Launch of the 2013 Economic Report On Africa

20 June 2013
press release

Niamey — Further to the sixth African Union Conference of Ministers of Economy and Finance and Conference of African Ministers of Finance, Planning and Economic Development of the Economic Commission for Africa (ECA), the launch of yearly Economic Report on Africa (ERA) 2013, will be organized by the United Nations Economic Commission for Africa Sub-Regional Office for West Africa (ECA/SRO-WA) in collaboration with Niger's Ministry of Planning, Lands and Community Development (MP/AT/DC), on Monday the 24 of June 2013, in Niamey (Niger).

The Report is focused on the theme: Making the Most of Africa's Commodities: Industrializing for Growth, Jobs and Economic transformation. The discussions will be centered on vision, industrialization perspectives and structural transformation of Africa's economies. After critical analysis of the report participants will exchanges views on industrialization and Economical transformation of Africa.

According to the report, each African country should design industrial policy within the national development planning framework and, create the appropriate institutional and industrial policy mechanisms to increase effectiveness and competitiveness. African governments need to respond strategically, working closely with other stakeholders, through formulating and implementing required industrial policy.

These policies should be implemented in order to make the continent emerge as a global economic power able to address the challenges of youth unemployment, the poverty and gender inequality according to the 2013 economic report on Africa. But "maximizing Africa's commodities for industrialization involves adding value to soft and hard commodities and developing forward and backward linkages to the commodity sector," says the report.

Apart from providing employment, income, price and non-price benefits, African countries, by adding value to their raw materials locally, could also bring about diversification of technological capabilities, an expanded skills base, and deepening of individual countries' industrial structures, the document reveals.

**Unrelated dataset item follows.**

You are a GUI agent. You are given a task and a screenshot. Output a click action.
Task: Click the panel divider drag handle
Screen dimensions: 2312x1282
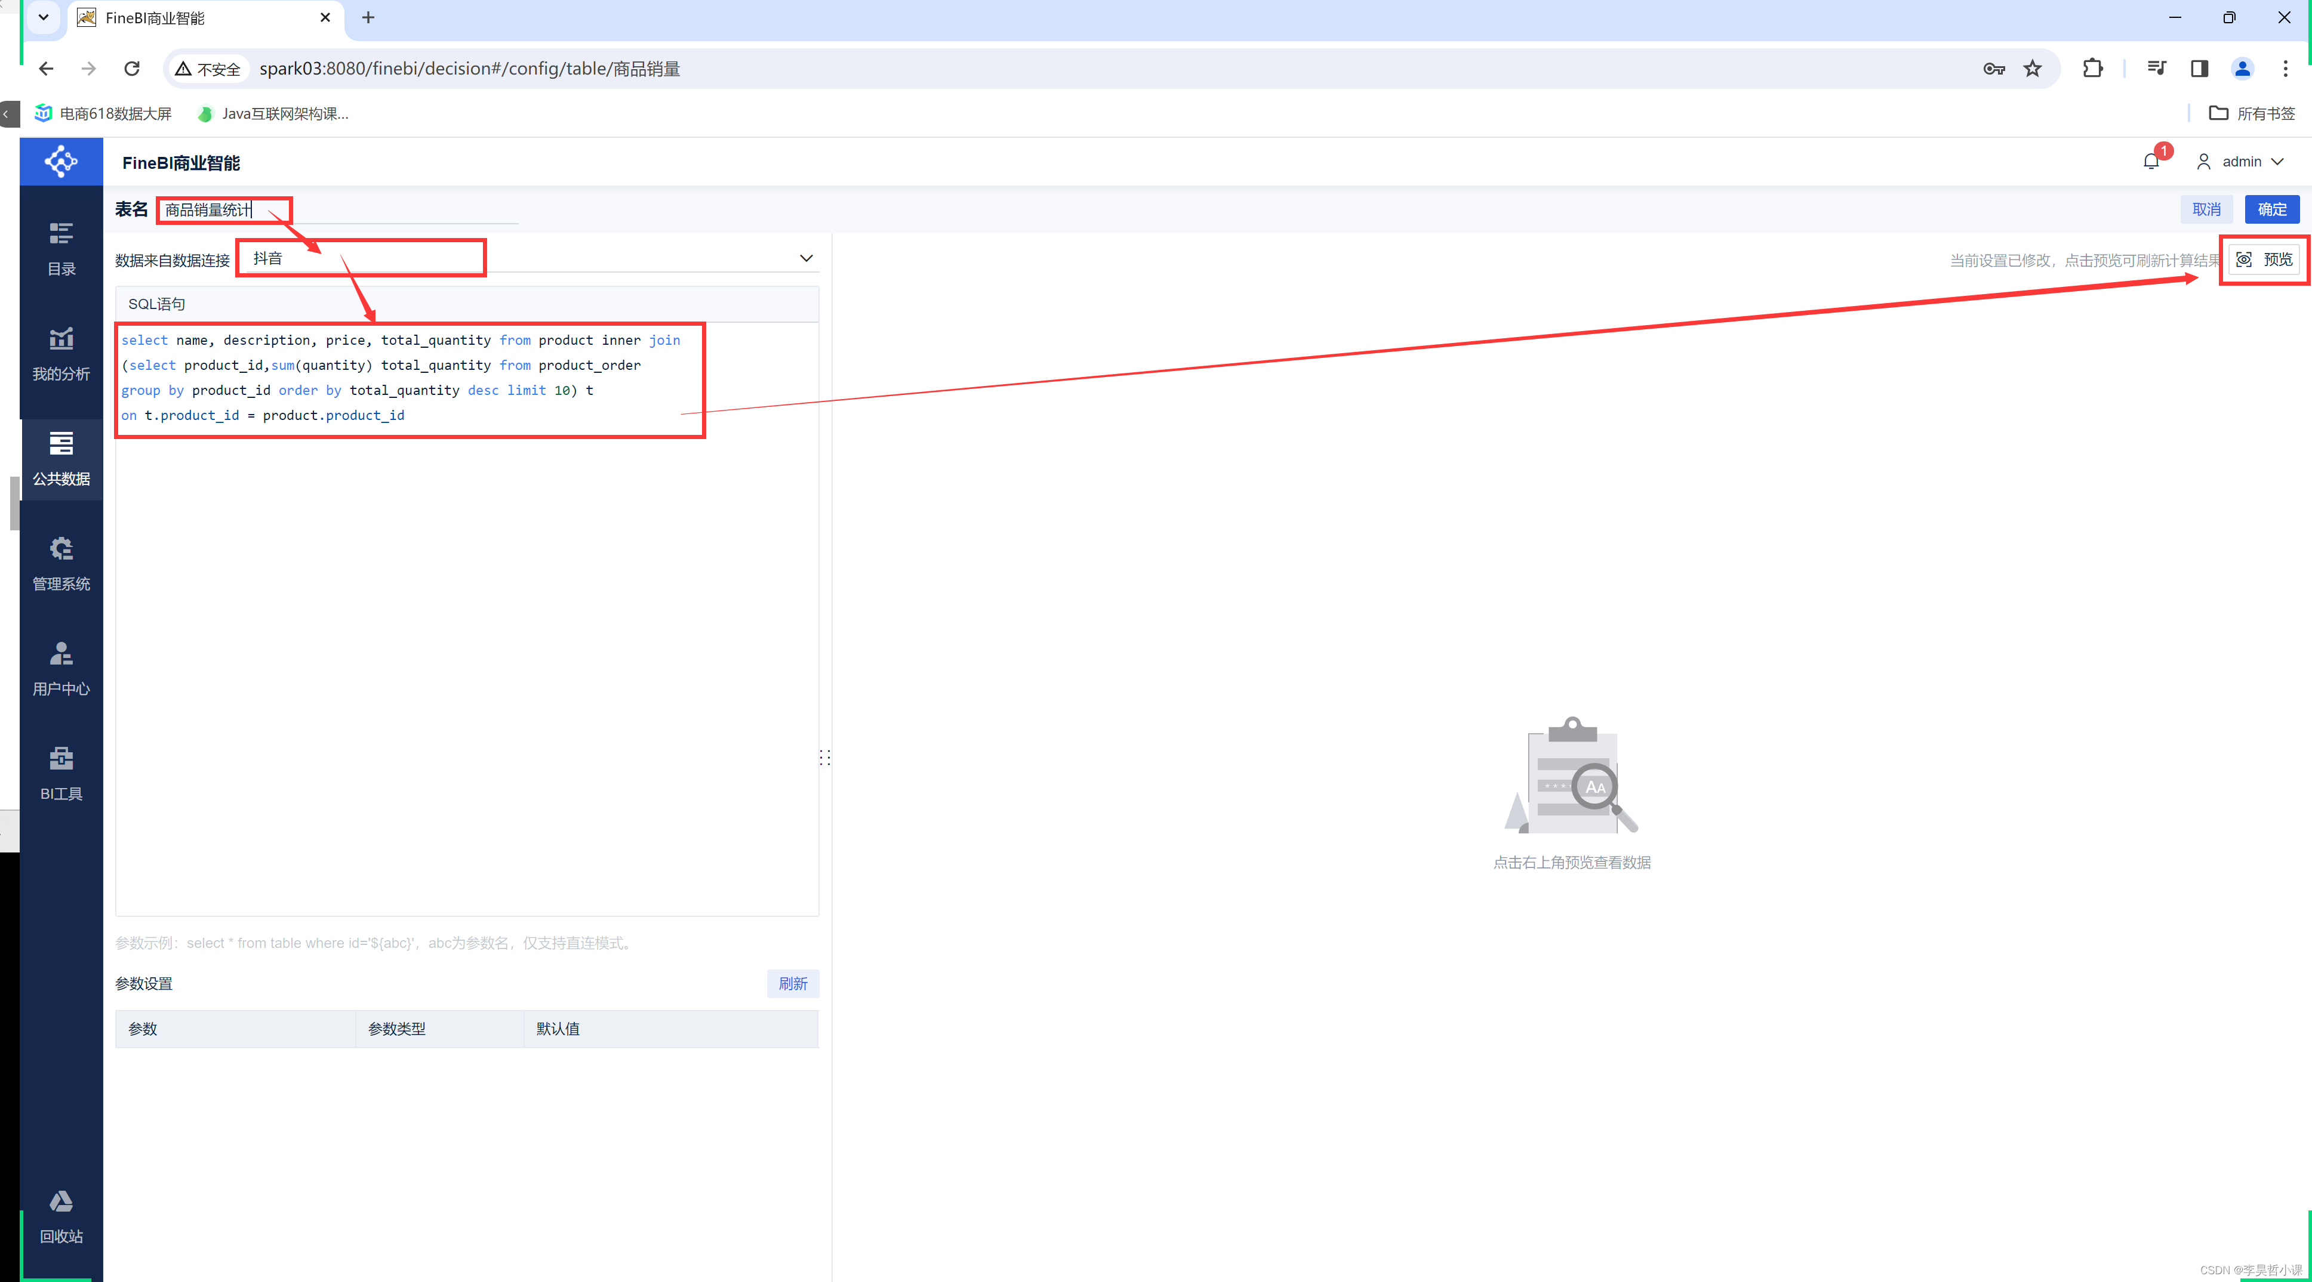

In West Africa, economic performance moderated to 6.3 per cent in 2012 from 6.5 per cent in 2011. Nigeria, the continent's second-largest economy, slowed to 6.4 per cent from 7.4 per cent, reflecting receding fiscal stimulus and slowing oil investments on security concerns across the Niger Delta. Ghana's economy, after a sharp increase in 2011, slowed from 15.1 per cent in 2011 to a more realistic 7.4 per cent in 2012 with the slowdown of commercial oil production.

Political instability in Guinea-Bissau and Mali affected subregional growth, and both countries saw growth decline, but this was balanced by growth in Sierra Leone of 18.2 per cent owing to the exploitation of new mines and quarries deposits. Côte d'Ivoire posted 8.6 per cent post-conflict growth with a return to normal harvests. A growing pace of the extractive industry in oil supported Niger's 11.6 per cent expansion.

While some African countries have made modest progress in forward and backward linkages to their commodity sectors, others still have some ground to cover, according to the report, adding that interventionist state policies and continental initiatives could help improve the situation.

To further boost current levels of linkages, the report calls for urgent moves to reduce the infrastructural constraints and bottlenecks on the continent.

It also recommends improved policy implementation through coordination among relevant ministries in order to reduce incidents of coordination failure that have for long plagued the continent.